The Spanish Crown wanted to prohibit the production and trade of pisco and wines in Peru, but this did not prevent the development of intense wine production activity, mainly in the township of Ica, which generated an important maritime movement along the Pacific coast during the 17th and 18th centuries. Paradoxically, since 1670, the valleys of Ica and Pisco have produced mainly grape brandy in “botijas de Pisco”. The Argentinean researcher Pablo Lacoste reports that by 1767, the production of brandy, which came largely from the Pisco region, accounted for 90 percent of total wine production during the eighteenth century.
Pisco Renaissance
Peru was a country where people once boasted of drinking whiskey and beer. Pisco culture disappeared and was relegated for decades. Some sociologist will have to write about it someday. As a result of constant conflicts, the level of pisco production decreased during the 20th century, reaching 11,500 hectares cultivated in 2002. The reasons were the lack of incentives and the substitution of crops for more profitable ones in the short term. At the beginning of 2003, the Peruvian Government decided to promote the increase of cultivation areas and their export, dictating special measures to meet this objective.

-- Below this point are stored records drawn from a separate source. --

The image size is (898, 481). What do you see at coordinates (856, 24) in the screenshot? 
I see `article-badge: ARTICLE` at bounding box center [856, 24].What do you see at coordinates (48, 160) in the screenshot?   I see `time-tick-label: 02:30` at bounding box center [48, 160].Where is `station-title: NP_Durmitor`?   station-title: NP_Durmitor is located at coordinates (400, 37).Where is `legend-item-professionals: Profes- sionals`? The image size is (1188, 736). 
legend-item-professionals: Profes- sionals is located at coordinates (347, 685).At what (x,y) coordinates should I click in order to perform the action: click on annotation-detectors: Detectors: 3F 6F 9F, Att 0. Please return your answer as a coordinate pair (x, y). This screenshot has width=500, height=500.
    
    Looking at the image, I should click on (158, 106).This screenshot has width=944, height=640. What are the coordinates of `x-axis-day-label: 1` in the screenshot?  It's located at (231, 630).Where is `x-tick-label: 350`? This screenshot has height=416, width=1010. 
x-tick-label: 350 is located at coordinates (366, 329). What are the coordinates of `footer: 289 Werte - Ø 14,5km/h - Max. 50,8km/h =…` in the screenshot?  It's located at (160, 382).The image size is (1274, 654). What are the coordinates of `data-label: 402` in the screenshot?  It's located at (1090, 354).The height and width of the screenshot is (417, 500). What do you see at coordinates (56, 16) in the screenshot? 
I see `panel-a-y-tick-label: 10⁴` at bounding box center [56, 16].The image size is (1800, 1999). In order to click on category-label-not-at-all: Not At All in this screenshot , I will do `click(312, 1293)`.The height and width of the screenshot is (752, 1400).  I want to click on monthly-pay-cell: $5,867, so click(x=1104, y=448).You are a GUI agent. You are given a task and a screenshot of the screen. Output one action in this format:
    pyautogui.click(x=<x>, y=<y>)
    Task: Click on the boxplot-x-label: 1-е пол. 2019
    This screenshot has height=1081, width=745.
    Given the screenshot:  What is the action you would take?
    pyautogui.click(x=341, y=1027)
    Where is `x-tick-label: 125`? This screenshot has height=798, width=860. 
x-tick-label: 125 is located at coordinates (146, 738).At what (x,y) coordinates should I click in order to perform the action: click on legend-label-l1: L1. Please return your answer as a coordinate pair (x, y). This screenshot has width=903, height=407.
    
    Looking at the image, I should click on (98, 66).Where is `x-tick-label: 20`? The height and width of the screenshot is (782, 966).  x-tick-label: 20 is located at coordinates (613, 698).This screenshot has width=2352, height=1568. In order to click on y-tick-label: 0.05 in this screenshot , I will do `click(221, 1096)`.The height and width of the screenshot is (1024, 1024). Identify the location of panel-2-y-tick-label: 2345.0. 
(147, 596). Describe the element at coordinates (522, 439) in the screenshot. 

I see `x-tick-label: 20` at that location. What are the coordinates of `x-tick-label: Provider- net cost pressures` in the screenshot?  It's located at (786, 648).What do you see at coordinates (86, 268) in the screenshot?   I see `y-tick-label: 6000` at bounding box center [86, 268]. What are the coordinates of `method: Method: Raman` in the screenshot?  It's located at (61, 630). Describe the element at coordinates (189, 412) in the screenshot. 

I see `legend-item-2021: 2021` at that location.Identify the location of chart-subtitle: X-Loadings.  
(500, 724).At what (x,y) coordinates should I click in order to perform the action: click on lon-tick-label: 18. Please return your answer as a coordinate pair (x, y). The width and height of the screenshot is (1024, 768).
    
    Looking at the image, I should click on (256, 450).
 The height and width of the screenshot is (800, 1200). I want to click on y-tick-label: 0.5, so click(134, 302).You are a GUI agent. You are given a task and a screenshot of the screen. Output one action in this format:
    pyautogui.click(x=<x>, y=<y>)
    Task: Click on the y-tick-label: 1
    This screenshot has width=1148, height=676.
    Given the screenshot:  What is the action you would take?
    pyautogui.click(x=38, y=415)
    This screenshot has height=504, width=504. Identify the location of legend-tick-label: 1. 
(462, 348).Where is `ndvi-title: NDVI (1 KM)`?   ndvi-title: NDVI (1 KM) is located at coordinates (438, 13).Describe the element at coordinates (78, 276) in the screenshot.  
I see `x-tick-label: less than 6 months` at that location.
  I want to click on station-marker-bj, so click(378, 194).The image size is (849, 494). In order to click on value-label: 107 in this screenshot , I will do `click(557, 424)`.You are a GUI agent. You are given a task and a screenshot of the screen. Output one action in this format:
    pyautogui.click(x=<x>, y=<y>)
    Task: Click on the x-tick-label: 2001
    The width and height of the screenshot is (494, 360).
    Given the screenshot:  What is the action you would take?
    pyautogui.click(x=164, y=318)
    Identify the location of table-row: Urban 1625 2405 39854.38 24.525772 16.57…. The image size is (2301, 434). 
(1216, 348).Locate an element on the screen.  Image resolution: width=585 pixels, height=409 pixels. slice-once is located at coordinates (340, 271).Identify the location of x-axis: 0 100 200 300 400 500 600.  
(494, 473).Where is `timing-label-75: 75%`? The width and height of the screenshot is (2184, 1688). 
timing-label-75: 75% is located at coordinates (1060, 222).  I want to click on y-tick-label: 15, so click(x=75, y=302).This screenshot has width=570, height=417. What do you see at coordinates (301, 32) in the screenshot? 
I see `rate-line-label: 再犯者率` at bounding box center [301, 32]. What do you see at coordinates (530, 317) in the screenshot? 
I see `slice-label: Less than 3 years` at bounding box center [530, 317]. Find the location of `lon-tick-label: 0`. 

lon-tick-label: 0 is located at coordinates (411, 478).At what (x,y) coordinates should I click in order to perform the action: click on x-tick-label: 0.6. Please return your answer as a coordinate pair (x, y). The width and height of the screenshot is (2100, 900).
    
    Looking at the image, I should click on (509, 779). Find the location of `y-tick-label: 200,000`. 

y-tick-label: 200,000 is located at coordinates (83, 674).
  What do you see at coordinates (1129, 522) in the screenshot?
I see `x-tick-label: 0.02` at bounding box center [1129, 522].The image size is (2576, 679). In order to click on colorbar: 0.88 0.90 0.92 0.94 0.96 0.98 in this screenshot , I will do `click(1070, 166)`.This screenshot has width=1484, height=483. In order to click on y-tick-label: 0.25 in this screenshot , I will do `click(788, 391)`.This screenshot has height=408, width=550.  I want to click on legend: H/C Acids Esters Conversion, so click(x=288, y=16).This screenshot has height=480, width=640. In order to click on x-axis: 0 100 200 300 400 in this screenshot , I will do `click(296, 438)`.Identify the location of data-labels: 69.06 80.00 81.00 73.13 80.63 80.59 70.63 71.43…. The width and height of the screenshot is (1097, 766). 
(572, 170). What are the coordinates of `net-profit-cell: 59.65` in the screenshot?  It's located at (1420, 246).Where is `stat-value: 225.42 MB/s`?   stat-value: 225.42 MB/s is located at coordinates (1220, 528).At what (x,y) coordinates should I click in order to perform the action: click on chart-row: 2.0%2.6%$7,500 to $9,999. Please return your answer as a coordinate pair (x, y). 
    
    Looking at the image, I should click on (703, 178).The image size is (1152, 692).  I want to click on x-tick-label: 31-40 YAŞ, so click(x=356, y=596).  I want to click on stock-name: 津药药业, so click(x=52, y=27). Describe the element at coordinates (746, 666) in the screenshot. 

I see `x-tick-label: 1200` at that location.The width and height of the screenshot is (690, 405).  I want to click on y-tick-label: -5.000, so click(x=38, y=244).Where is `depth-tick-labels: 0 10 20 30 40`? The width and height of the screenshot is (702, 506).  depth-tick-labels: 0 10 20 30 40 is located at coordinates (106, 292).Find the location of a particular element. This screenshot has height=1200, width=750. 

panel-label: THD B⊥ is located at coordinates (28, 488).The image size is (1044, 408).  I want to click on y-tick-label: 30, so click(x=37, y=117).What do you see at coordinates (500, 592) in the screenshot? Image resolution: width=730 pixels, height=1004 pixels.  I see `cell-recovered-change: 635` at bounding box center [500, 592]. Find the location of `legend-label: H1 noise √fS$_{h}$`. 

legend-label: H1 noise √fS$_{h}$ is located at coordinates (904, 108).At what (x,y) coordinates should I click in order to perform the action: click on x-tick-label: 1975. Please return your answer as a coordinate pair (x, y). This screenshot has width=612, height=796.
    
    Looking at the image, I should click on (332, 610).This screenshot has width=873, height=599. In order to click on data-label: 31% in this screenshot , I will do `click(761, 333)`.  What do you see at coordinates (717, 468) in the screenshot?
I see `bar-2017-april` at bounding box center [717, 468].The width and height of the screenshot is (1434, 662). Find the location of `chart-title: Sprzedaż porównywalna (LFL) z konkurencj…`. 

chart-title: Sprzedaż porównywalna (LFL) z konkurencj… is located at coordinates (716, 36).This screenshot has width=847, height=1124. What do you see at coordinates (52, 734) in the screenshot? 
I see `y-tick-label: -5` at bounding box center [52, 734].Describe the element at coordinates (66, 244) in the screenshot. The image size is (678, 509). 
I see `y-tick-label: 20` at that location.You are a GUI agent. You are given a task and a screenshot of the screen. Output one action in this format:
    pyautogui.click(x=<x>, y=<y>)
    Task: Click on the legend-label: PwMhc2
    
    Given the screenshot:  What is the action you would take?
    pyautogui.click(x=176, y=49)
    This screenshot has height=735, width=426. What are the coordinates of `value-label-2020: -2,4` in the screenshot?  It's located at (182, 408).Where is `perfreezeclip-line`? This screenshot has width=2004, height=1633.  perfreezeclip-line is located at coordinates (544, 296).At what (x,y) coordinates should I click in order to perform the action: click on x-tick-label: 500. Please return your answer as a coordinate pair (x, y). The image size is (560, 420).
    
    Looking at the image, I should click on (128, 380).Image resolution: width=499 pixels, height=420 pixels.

The legal basis existed. In 1964, Law No. 15.222 established that the Executive Branch should establish the “conditions to which the production of grape brandies should be subject in order for their manufacturers to be entitled to use the name “Pisco”, either in isolation or followed by the respective specific brand, with an express indication of the place of production”. Almost three decades later, in 1990, the term’Pisco’ was declared a Peruvian designation of origin. What followed was a powerful campaign to revive a tradition of production and consumption that had been lost a century earlier.
Today, pisco is our flagship drink and also a very important non-traditional export product. There is still a lot to do, but the most important thing has been traced: to consume one of the purest drinks in the world because it does not contain water, unlike other similar products, and it is also one of the most versatile for cocktails.